We then examined the mRNA levels of BES1/BZR1 members in different organs using qRT-PCR to determine their organ specificity. As presented in Fig. 2, their expression patterns differed, with some overlap. They were classified into two groups based on their expression patterns. The first group included BES1, BEH1, and BEH3: their expressions were different in different organs. In contrast, organ specificity was not as evident in the second group, which included BZR1, BEH2, and BEH4. In the first group, BEH1 and BEH3 were most strongly expressed in rosette leaves and roots, respectively, implying the higher requirements of BEH1 and BEH3 proteins in the corresponding organs as compared with the other organs. In addition, the expression profiles of BES1 and BEH1 were similar. They were the most strongly expressed in rosette leaves, moderately in cauline leaves and inflorescence stems, and weakly in roots, flowers, and siliques, thus implying their redundant or cooperative role at the organ level. In contrast, the three members in the second group were nearly equally expressed in all organs. BEH2 expression in siliques was exceptionally lower than that in the other organs tested, although significance was not found at the 5% level compared to that in flowers. BZR1 and BEH4 in this group were apparently equally expressed between the organs. It is interesting that the two genes were expressed preferentially in the sexual organs, such as flowers and siliques, compared to the other four genes.

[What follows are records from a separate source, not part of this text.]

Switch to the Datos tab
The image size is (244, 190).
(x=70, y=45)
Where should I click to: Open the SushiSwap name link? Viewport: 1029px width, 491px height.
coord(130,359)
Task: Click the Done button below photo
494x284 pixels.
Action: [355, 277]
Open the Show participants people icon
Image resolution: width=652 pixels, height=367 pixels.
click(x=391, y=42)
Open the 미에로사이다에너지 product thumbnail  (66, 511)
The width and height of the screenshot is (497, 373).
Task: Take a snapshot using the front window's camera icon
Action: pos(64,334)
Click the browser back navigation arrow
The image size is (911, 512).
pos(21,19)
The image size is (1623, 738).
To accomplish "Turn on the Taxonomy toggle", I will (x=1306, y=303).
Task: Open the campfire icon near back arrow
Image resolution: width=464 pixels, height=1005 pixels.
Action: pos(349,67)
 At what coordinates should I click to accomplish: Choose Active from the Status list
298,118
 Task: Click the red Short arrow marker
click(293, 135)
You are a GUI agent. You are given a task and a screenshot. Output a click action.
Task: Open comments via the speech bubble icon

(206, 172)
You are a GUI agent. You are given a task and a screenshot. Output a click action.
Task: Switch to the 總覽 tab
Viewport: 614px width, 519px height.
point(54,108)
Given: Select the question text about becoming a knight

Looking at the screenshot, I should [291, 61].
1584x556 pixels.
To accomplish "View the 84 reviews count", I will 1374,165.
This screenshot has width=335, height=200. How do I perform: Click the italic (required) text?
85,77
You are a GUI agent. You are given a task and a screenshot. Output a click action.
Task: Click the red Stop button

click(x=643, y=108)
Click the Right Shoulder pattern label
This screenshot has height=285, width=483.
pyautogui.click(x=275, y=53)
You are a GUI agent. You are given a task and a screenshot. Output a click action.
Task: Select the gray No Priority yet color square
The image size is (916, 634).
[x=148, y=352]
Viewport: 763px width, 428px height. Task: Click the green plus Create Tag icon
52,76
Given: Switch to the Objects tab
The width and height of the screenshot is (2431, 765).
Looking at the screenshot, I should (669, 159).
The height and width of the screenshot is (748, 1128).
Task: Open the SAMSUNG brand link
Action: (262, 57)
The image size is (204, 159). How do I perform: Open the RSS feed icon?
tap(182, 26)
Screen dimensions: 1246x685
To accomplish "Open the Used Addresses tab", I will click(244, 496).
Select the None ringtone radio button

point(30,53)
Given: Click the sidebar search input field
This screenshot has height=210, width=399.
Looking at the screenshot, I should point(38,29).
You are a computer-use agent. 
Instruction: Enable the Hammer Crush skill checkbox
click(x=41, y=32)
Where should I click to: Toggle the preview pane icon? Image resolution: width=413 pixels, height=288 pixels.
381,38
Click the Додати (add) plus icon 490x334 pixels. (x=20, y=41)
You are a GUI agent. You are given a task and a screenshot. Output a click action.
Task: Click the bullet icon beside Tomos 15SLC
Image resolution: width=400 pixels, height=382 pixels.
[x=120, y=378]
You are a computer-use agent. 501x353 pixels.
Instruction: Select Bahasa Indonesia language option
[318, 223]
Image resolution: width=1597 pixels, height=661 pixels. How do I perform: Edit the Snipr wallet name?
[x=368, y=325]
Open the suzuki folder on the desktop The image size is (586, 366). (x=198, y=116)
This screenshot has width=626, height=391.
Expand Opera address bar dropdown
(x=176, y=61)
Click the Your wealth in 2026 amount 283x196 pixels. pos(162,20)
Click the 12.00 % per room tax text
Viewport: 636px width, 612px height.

2. Response of BES1/BZR1 family genes to different hormones at the mRNA level
Reportedly, BRs interact with other phytohormones such as auxin,18) gibberellin,21) ethylene,22) abscisic acid,23) and strigolactone.15) Therefore, we examined whether eight hormones, including BRs, affect the expressions of BES1/BZR1 family members in an attempt to find a novel hormone crosstalk between BRs and other hormones at the mRNA level. As depicted in Fig. 3, their mRNA levels did not change much upon administration of the seven hormones other than BRs. Exceptionally, ABA and GA3 slightly upregulated some of the members: BES1 (ABA), BEH1 (ABA and GA3), and BEH4 (ABA). However, the two hormones did not upregulate them beyond two times that of each control.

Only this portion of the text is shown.